Read The Queene’s Christmas Online
Authors: Karen Harper
“Did you ask him about who bought at least six flagons from him?”
“Oh, aye, Your Grace, but you won’t like what you hear.”
“Just tell me, man.”
As he spoke, he ticked off about twenty names on his big fingers, including, “The Earl of Leicester, the Scots envoy MacNair, Lord Northumberland, Lord Knollys, Countess of Lennox— for her son, she said.
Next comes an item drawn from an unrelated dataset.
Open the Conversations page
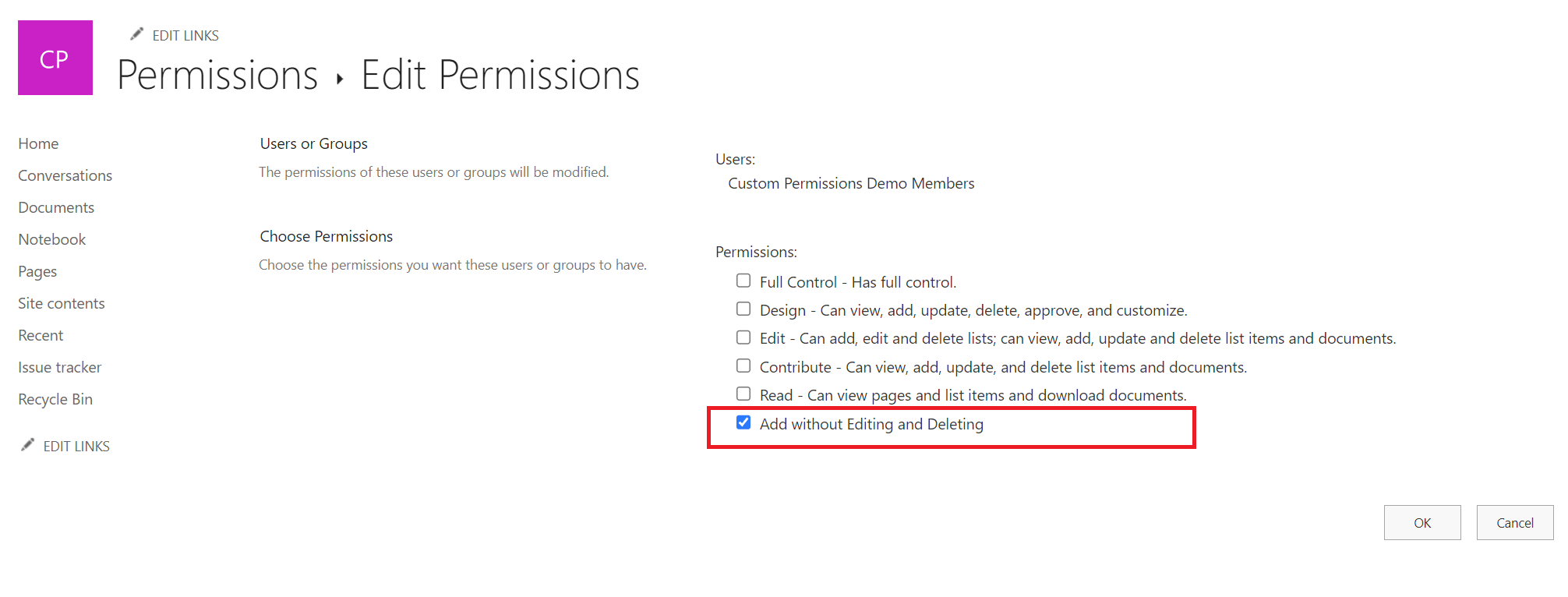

Also, he said the Earl of Southampton, and several other courtiers whose names he didn’t know all bought from him. Sounds as if he’s caught folks’ fancies for gifts this year.”
“ ’S blood and bones!” she cried, smacking her palms on the table. “It seems, Cecil, we are still in the same stew, though this testimony might help clear Sussex, if he only bought two flagons. Clifford, my thanks. Take what respite you can, and I shall summon you if I need to go out”
Clifford accepted that with a bow and quick retreat, but Cecil had barely closed the door before he remonstrated, “Go out where?”
“I would speak with Ned Topside and then release him.”
“But we can send someone to return him here in a trice. It’s but an hour before the early dusk, and it’s cold out there.”
“I know the hour and the weather, my lord! It’s just that I do not know the answers I must have, and the walls of the palace are closing in on me as if I were inside that dark crust of pie just waiting to fly! You see, now this wretched mess has me speaking in terms of food, when even that has been ruined for me lately.”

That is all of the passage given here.